Para onde irei meu Deus?
De pele cor de jambo, rosto largo, olhos grandes e longos cabelos negros, ela flutuava por sobre as ondas em direção ao pescador. O homem se assustou e ficou paralisado. Seu coração acelerou e seu semblante modificou-se. É a mutação em decorrência do medo. Quando as nuvens cobriam a lua, a aparição se fosforejava e a tempestade mais se agitava; quando a lua se descortinava, o mar diminuía sua fúria, e a jovem índia se aproximava, e mais uma vez inquiria:
Para onde irei meu Deus?
A cabocla muito se atrevia em algumas sextas-feiras, normalmente em noites de lua, fazer suas aparições fantasmagóricas para os pobres viajantes que por ali passavam, e sempre com a mesma pergunta. Parecia que suplicava por oração.

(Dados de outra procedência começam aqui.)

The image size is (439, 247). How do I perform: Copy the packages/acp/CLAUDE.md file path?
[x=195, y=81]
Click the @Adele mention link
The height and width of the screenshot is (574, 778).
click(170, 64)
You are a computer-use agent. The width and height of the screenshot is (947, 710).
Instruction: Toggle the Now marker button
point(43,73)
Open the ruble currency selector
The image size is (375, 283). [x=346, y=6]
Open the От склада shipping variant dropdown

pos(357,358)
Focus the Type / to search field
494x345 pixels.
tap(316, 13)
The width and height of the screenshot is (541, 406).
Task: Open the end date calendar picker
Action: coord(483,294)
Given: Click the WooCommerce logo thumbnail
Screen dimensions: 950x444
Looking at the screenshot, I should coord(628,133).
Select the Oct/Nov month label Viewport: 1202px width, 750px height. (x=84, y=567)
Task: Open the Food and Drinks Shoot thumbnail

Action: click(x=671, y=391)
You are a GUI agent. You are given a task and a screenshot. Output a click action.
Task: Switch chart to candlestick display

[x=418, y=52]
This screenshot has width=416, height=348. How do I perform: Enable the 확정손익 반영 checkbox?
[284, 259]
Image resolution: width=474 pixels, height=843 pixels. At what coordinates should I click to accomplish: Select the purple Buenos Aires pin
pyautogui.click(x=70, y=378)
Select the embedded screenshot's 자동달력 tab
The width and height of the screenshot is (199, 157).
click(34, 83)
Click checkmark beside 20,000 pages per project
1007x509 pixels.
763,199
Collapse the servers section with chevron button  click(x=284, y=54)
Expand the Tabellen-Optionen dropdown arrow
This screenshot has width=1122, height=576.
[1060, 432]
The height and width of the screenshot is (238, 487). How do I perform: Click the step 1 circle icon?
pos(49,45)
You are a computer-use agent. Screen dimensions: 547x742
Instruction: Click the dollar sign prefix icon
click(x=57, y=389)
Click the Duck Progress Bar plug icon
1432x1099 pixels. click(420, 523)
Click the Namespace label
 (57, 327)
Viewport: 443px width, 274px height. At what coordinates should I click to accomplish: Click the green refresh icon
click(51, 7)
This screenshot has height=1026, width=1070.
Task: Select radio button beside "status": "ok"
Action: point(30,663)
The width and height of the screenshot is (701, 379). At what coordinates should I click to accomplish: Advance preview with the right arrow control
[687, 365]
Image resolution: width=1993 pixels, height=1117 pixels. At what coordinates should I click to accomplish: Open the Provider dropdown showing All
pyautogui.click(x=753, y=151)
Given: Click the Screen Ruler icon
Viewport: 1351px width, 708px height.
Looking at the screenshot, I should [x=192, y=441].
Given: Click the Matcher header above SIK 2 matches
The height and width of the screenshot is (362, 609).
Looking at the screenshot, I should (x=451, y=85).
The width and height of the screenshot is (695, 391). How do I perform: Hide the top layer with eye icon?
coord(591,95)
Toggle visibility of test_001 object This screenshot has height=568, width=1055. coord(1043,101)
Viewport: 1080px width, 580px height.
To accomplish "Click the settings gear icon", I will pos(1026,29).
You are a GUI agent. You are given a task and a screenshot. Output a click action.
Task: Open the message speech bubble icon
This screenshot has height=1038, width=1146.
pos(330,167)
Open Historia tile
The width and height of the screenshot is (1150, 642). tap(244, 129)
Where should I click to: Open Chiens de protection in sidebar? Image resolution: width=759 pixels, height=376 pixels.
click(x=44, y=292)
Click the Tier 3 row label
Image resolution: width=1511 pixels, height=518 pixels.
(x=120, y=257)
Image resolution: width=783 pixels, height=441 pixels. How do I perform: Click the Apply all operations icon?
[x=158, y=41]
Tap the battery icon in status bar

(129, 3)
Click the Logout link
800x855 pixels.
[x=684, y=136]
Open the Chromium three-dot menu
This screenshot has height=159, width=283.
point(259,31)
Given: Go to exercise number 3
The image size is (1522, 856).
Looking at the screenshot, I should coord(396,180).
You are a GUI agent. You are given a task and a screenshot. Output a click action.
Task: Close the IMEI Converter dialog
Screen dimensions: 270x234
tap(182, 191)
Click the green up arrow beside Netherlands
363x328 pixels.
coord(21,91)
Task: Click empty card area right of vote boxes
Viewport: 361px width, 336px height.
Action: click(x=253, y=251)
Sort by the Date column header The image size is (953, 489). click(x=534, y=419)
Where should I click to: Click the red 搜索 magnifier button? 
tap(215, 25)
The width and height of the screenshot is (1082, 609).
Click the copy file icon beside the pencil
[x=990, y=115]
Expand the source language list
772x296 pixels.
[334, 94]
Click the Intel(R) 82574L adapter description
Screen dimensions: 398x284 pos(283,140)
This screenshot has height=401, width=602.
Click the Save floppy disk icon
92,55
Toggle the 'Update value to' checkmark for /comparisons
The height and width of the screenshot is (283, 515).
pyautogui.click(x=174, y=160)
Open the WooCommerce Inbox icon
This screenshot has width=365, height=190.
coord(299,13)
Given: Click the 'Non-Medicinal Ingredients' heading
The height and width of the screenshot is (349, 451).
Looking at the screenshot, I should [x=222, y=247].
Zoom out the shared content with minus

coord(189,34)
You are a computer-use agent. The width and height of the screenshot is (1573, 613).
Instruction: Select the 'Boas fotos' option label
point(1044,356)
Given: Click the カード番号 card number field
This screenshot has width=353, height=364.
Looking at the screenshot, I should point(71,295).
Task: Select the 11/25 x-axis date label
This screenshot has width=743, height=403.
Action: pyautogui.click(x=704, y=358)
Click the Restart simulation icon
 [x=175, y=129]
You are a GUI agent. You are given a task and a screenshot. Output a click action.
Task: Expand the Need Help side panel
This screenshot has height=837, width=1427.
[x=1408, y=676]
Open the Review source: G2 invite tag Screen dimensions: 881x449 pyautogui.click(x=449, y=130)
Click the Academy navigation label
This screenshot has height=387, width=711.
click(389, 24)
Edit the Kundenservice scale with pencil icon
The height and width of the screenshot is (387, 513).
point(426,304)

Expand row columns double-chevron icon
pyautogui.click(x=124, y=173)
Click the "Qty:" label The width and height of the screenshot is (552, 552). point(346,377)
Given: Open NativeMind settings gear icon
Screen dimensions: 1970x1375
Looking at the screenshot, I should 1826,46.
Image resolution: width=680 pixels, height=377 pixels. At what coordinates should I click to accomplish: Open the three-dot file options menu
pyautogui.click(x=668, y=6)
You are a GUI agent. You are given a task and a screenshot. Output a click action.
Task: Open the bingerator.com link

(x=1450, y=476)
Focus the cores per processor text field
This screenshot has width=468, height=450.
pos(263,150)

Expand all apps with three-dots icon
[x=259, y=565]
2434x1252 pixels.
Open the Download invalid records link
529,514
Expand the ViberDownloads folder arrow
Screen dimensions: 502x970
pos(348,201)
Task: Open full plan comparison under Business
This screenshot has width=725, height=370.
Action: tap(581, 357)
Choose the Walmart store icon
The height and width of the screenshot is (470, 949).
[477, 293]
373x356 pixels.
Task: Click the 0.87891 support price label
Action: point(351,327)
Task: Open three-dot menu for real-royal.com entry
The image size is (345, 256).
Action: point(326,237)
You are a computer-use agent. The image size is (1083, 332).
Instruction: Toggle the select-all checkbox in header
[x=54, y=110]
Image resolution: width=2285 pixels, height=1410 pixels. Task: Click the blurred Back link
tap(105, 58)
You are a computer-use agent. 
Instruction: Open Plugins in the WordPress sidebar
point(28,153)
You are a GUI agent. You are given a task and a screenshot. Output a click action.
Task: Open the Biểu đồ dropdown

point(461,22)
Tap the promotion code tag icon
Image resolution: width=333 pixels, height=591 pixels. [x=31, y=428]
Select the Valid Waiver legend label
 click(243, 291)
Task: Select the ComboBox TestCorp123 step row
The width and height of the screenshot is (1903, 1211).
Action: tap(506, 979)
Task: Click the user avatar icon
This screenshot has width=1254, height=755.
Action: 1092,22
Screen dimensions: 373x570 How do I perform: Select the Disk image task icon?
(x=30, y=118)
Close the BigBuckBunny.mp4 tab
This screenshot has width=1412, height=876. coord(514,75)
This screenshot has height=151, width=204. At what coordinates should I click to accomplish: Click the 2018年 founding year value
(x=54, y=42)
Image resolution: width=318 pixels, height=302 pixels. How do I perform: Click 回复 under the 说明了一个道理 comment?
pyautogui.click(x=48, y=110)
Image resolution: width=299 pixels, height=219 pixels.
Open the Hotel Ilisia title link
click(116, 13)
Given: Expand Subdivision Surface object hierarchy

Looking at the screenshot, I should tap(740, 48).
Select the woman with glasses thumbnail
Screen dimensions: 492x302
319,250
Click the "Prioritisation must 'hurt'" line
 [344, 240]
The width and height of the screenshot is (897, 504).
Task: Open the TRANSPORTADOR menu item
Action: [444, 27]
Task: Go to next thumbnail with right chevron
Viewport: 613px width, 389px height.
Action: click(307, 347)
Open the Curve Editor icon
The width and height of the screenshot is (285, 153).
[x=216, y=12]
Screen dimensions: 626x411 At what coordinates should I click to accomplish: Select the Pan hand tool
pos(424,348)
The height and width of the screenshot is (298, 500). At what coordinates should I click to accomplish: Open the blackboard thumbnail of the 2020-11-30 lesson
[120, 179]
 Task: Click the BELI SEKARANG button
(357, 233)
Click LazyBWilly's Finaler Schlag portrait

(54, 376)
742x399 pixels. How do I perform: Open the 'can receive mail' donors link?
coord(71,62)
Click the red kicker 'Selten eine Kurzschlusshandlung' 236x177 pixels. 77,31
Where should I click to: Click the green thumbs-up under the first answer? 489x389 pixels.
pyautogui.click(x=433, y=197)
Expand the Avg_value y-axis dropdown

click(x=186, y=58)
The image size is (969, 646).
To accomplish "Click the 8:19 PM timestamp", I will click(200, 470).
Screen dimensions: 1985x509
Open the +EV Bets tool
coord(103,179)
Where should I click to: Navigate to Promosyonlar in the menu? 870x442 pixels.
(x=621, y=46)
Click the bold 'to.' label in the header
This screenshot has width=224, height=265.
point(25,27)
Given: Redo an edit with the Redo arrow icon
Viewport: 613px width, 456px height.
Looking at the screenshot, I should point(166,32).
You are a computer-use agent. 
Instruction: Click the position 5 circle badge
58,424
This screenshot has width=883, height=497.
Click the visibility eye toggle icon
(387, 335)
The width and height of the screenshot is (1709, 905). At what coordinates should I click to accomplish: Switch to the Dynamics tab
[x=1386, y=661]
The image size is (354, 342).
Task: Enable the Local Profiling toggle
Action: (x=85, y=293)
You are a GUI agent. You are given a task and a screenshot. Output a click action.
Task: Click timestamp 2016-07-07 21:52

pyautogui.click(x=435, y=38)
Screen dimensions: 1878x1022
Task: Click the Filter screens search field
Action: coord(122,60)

Contam os nativos que em tempo remoto, uma tribo da nação Tamoyo habitava o nosso litoral. A aldeia era assistida por um jovem monge que auxiliava nos ensinamentos linguísticos e na doutrina da fé. Uma índia muito bela e jovem e de boa estética corporal apaixonou-se pelo sacerdote. O monge, sempre em companhia da cabocla, adentrava os grandes cordões arenosos à procura de plantas com propriedades medicinais, além de colher saborosos frutos silvestres, muito comuns em nossa restinga. Contam os habitantes antigos de Arraial do Cabo que esse era o modo pela qual os dois mantinham o idílio sem que fossem descobertos. E um dia o ato sexual se consumou. Toda a tribo condenou o fato – sacrilégio. Pelo ato condenável, os dois foram banidos da tribo e a linda índia amaldiçoa- da pelo Pagé.

Conta à lenda que após morte sua alma continuava vagando pela Praia do Pontal, de um canto a outro, e a aparição de fantasma se dava no local onde concebera seu pecado.
Às sextas-feiras, quando os trovões ribombavam e raios cintilavam no espaço, ela surgia – a Cabocla. Com semblante translúcido e voz arrastada, mais uma vez inquiria:
Para onde irei meu Deus?
O pobre pescador, diante de tenebrosa aparição, ecoou horrendos gritos de pavor que eram sufocados pelas ondas do mar e trovões que orquestravam aquela sinistra cena.
Conta à lenda, ter esse nativo amanhecido morto e totalmente desfigurado por caranguejos que até hoje habitam a bela e funesta Praia do Pontal.